Mr Kwakye Ofosu indicated that the incumbent government has prioritised “cheap regio-political” praise over implementing policies that will resuscitate the economy
The government’s indifferent attitude, according to him, has created a huge gap between the rulers and the ruled.
“We have a President who has lost complete touch with reality. We also have the head of the Economic Management team who has completely ignored the terrible economic situation, the continuous nose-dive and depreciation of the cedi and our current junk rating status, the hardship and inflation and is rather hankering after cheap region-political scores.
“He is jumping from one church to the other confused about the religion he belongs to and does not appear to have the attitude to fix the management of the economy,” he told host Ernest Kojo Manu on Tuesday.
Mr Kwakye Ofosu’s outburst comes after Standard and Poor’s (“S&P”) downgraded the country form from B-/B to CCC+/C, putting the country’s creditworthiness into junk status.
Already, former President John Mahama has reacted to the ratings by calling for a national dialogue.
Siding with his boss, Mr Kwakye Ofosu told President Akufo-Addo and his officials that the current economic crisis should have served as a wake-up call for them to steer the country on the right course.
He stressed that government should stop being arrogant and seek the needed assistance of experts to prevent the country from running into a ditch.
“We have a government that is stubborn, obstinate and totally arrogant of the very people they are governing. They will not listen to anything you tell them,” he insinuated.
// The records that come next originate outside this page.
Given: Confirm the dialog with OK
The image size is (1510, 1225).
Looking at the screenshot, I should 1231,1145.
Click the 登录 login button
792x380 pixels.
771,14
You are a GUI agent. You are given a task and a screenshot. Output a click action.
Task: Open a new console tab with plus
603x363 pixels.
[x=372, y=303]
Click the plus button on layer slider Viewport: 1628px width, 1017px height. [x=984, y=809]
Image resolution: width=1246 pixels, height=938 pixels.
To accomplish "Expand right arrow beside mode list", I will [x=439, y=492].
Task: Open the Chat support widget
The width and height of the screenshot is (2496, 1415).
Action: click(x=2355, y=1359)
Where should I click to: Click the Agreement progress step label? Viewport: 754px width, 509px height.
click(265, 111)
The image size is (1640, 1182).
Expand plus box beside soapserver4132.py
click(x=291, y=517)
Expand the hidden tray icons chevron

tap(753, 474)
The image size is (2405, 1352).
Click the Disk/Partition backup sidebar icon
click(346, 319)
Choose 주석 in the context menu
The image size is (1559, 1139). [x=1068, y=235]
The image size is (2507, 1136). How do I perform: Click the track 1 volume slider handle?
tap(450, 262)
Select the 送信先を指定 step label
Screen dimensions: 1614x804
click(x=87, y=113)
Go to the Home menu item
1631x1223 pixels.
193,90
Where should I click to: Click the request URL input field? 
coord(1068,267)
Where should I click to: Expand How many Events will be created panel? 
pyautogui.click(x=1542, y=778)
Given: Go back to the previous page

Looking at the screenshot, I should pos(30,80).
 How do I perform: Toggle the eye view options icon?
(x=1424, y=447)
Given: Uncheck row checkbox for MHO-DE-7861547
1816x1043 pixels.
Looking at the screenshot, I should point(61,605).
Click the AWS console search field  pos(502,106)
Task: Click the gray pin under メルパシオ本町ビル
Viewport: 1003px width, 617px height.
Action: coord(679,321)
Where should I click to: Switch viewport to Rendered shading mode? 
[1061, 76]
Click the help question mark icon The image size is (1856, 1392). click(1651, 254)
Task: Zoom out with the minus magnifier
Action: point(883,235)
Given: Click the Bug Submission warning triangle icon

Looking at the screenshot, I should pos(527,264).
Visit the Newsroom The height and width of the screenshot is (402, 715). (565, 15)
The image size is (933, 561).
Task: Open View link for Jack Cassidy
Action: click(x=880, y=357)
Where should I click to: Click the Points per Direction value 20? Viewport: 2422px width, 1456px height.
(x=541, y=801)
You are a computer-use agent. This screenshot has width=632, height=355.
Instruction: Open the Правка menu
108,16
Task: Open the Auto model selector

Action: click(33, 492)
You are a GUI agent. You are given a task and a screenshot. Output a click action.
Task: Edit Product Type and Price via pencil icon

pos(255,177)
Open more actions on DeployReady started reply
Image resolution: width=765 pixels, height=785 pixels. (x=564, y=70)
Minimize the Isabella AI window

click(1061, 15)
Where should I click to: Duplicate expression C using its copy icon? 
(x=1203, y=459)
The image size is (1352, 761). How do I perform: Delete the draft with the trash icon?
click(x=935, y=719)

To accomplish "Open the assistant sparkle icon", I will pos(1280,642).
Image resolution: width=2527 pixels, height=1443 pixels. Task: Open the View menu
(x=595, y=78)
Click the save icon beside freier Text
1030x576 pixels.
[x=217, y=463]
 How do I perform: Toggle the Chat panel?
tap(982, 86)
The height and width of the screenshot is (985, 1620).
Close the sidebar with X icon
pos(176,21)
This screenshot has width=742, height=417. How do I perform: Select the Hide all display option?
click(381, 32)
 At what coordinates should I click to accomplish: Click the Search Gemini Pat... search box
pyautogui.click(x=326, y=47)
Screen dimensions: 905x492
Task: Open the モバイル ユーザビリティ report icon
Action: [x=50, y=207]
Standard and Poor’s (“S&P”) Global Ratings on Friday August 5th, 2022 downgraded Ghana’s foreign and local currency credit ratings from ‘B-/B’ To ‘CCC+/C’ with a negative outlook.
According to S&P, the downgrade is due to intensifying financing and external pressures on the economy.
In arriving at its decision, the credit rating agency considered the lingering effects of the COVID-19 pandemic and the severe global shock of the Russian invasion of Ukraine on Ghana and the consequent fiscal and external imbalances; elevated gross financing needs in the face of International Capital Market hiatus; the limited commercial financing options and the credible steps taken by government to fast-track fiscal consolidation and the passage of key revenue bills.